Task data –
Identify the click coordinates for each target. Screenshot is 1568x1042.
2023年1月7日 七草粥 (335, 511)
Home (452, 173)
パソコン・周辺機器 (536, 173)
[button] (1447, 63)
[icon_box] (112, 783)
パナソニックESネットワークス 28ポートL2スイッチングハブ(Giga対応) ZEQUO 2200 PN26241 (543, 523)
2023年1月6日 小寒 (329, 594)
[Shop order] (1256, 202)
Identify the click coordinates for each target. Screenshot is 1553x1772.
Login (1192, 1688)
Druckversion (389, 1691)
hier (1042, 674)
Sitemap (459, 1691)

* * *

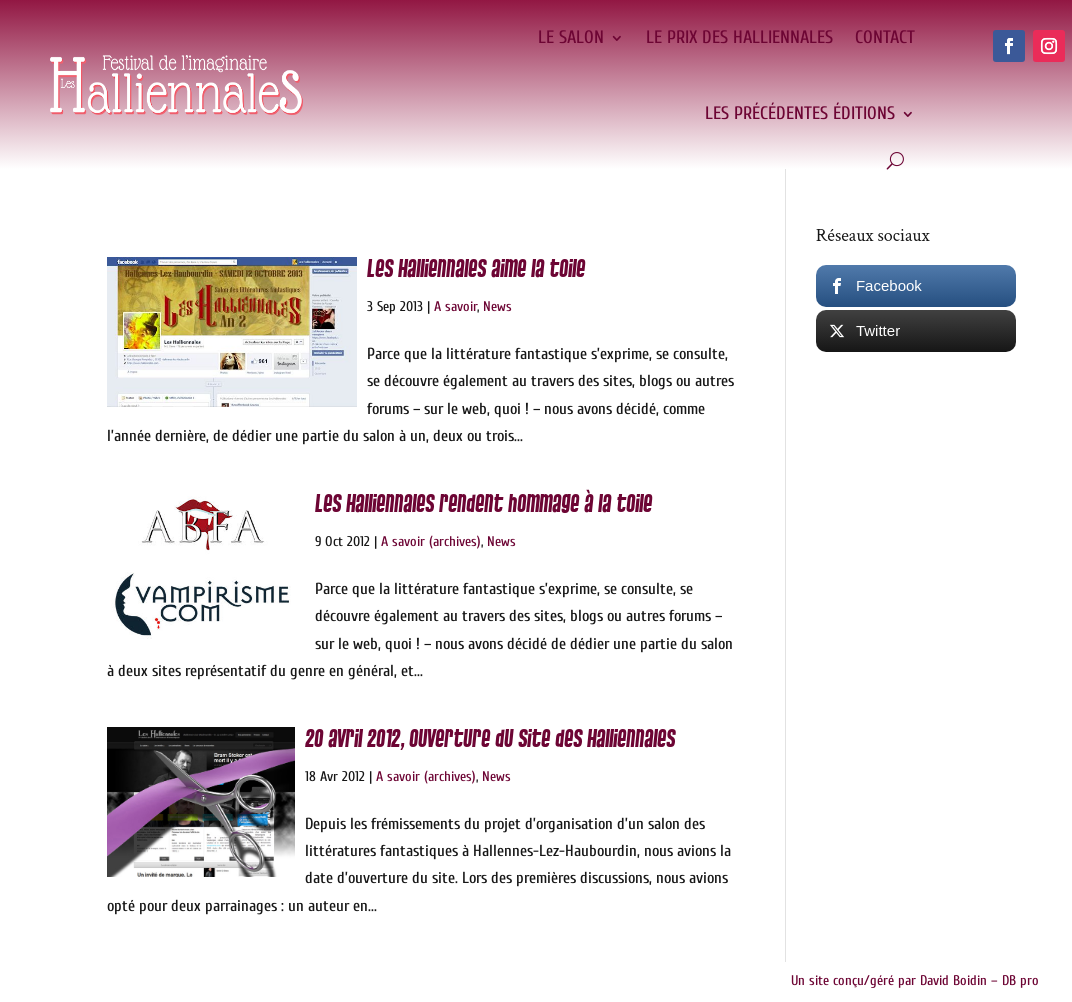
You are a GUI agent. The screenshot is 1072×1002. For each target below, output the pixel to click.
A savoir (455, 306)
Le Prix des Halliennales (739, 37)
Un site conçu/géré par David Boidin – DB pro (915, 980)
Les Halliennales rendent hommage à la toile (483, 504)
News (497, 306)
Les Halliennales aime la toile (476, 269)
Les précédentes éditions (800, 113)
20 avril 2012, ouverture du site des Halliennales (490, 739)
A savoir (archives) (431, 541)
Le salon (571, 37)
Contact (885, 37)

Exercise brief – Extract the records above from the line containing "Screenshot is 1553x1772." through the line containing "hier (1042, 674)", reproducing each line verbatim.

Result for this exercise –
Identify the click coordinates for each target. Screenshot is 1553x1772.
Login (1192, 1688)
Druckversion (389, 1691)
hier (1042, 674)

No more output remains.